◆ **Records**
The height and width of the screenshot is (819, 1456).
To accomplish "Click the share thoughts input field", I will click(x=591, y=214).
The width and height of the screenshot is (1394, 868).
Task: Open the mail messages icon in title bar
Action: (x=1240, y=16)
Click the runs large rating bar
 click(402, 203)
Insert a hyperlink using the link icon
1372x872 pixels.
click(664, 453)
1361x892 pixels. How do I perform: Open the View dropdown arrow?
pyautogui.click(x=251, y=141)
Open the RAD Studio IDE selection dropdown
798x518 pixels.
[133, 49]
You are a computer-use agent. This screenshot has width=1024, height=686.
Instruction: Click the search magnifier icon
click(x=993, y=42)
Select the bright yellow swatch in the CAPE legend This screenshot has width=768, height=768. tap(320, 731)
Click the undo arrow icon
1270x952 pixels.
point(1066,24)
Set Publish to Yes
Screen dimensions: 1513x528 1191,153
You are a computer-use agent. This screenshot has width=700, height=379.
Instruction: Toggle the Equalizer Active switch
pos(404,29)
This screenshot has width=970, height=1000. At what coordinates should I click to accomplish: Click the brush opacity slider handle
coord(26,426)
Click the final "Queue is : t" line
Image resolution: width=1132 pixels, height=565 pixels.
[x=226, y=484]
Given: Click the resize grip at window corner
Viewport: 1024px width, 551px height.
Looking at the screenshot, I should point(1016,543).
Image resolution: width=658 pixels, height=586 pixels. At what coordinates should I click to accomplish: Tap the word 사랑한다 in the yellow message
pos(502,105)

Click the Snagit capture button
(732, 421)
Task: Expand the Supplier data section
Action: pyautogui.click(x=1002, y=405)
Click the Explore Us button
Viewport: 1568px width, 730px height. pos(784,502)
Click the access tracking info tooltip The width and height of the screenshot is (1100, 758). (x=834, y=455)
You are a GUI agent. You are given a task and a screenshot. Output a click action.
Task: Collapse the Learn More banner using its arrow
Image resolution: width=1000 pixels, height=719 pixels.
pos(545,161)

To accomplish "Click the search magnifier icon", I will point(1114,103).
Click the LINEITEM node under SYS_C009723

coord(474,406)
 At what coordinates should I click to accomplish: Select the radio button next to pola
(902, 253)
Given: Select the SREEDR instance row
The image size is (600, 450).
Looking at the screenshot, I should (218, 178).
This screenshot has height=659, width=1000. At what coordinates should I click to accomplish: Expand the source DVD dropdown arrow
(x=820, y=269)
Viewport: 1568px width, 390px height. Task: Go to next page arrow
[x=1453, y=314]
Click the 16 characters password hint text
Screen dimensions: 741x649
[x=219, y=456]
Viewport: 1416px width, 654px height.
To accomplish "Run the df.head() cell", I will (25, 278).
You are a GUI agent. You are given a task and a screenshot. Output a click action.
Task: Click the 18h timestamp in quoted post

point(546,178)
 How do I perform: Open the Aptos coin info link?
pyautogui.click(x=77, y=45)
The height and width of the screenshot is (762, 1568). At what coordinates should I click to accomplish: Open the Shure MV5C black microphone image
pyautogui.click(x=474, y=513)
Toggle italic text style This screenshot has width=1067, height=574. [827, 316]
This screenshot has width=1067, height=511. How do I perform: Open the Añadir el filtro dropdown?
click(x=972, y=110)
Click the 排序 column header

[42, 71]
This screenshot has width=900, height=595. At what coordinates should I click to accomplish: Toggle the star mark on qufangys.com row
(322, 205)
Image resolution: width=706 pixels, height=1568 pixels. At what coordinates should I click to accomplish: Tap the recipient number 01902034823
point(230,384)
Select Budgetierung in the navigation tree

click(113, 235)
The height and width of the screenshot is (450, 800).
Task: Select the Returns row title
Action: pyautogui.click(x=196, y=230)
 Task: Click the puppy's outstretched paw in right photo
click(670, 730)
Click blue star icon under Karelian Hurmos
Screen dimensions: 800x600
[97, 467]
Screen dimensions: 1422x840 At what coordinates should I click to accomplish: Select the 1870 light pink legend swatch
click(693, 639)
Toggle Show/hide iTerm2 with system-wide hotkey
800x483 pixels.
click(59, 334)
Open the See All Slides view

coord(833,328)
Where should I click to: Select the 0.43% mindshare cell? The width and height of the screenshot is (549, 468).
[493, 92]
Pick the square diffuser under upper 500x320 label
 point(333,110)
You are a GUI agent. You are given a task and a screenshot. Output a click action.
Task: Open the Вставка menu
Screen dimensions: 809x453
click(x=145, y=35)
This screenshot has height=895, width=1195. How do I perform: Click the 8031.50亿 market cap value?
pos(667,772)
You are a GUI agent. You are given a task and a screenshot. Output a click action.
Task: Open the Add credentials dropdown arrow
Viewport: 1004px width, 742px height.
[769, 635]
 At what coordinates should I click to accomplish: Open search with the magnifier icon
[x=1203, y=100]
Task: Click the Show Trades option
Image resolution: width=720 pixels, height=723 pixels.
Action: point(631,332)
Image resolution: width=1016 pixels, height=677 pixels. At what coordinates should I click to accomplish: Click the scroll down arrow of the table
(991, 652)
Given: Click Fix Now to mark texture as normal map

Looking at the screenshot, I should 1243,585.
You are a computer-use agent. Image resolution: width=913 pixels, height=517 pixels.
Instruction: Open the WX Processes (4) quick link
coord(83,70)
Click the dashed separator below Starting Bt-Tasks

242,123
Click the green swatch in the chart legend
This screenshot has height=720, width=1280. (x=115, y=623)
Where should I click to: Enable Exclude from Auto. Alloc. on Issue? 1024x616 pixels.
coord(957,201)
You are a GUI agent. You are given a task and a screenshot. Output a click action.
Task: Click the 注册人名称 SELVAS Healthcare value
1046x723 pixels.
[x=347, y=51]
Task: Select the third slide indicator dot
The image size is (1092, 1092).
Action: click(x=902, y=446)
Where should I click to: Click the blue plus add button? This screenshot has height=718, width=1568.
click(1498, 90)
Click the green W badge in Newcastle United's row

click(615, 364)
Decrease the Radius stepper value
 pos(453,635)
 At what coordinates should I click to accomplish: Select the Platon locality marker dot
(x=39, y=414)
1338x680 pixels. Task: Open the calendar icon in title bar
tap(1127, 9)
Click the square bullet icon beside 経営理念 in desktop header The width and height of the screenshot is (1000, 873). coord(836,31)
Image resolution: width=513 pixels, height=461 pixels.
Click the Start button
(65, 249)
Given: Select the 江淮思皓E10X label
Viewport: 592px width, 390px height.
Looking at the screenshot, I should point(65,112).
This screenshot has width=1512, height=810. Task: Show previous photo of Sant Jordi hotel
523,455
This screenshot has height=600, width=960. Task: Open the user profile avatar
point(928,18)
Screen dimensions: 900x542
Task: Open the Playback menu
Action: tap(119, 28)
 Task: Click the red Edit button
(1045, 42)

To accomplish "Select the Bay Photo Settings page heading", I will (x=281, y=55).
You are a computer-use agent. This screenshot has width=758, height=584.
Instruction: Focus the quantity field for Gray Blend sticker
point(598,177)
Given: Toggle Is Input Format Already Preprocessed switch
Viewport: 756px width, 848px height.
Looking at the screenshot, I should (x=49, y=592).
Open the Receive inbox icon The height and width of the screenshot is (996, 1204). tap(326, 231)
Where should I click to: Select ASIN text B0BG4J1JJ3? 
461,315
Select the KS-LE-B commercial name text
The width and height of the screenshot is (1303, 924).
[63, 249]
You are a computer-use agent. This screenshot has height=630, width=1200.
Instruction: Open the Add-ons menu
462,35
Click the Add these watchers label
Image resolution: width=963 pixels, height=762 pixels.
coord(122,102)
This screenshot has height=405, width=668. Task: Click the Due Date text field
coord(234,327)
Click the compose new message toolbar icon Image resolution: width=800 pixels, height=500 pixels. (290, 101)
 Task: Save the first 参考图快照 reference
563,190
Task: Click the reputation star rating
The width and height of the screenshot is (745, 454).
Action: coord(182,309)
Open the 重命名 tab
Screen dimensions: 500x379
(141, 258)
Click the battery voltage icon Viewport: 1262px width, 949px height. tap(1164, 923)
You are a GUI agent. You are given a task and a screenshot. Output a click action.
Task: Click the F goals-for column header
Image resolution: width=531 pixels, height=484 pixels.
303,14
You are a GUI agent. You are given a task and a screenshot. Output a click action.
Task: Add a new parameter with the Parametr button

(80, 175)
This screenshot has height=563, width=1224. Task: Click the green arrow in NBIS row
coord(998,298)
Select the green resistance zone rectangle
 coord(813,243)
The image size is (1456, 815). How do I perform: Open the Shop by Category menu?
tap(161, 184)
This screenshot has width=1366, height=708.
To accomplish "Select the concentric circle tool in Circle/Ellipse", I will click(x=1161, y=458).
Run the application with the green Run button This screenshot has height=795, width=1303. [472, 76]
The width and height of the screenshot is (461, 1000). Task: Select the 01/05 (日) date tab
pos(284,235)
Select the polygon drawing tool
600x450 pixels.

◆ **Activity**
From the listing above, the lines starting with the one that has "Click the LINEITEM node under SYS_C009723" and running through the one that has "Toggle Show/hide iTerm2" should be copied exactly, ends included.

◆ **Answer area**
Click the LINEITEM node under SYS_C009723

coord(474,406)
 At what coordinates should I click to accomplish: Select the radio button next to pola
(902, 253)
Given: Select the SREEDR instance row
The image size is (600, 450).
Looking at the screenshot, I should (218, 178).
This screenshot has height=659, width=1000. At what coordinates should I click to accomplish: Expand the source DVD dropdown arrow
(x=820, y=269)
Viewport: 1568px width, 390px height. Task: Go to next page arrow
[x=1453, y=314]
Click the 16 characters password hint text
Screen dimensions: 741x649
[x=219, y=456]
Viewport: 1416px width, 654px height.
To accomplish "Run the df.head() cell", I will (25, 278).
You are a GUI agent. You are given a task and a screenshot. Output a click action.
Task: Click the 18h timestamp in quoted post

point(546,178)
 How do I perform: Open the Aptos coin info link?
pyautogui.click(x=77, y=45)
The height and width of the screenshot is (762, 1568). At what coordinates should I click to accomplish: Open the Shure MV5C black microphone image
pyautogui.click(x=474, y=513)
Toggle italic text style This screenshot has width=1067, height=574. [827, 316]
This screenshot has width=1067, height=511. How do I perform: Open the Añadir el filtro dropdown?
click(x=972, y=110)
Click the 排序 column header

[42, 71]
This screenshot has width=900, height=595. At what coordinates should I click to accomplish: Toggle the star mark on qufangys.com row
(322, 205)
Image resolution: width=706 pixels, height=1568 pixels. At what coordinates should I click to accomplish: Tap the recipient number 01902034823
point(230,384)
Select Budgetierung in the navigation tree

click(113, 235)
The height and width of the screenshot is (450, 800).
Task: Select the Returns row title
Action: pyautogui.click(x=196, y=230)
 Task: Click the puppy's outstretched paw in right photo
click(670, 730)
Click blue star icon under Karelian Hurmos
Screen dimensions: 800x600
[97, 467]
Screen dimensions: 1422x840 At what coordinates should I click to accomplish: Select the 1870 light pink legend swatch
click(693, 639)
Toggle Show/hide iTerm2 with system-wide hotkey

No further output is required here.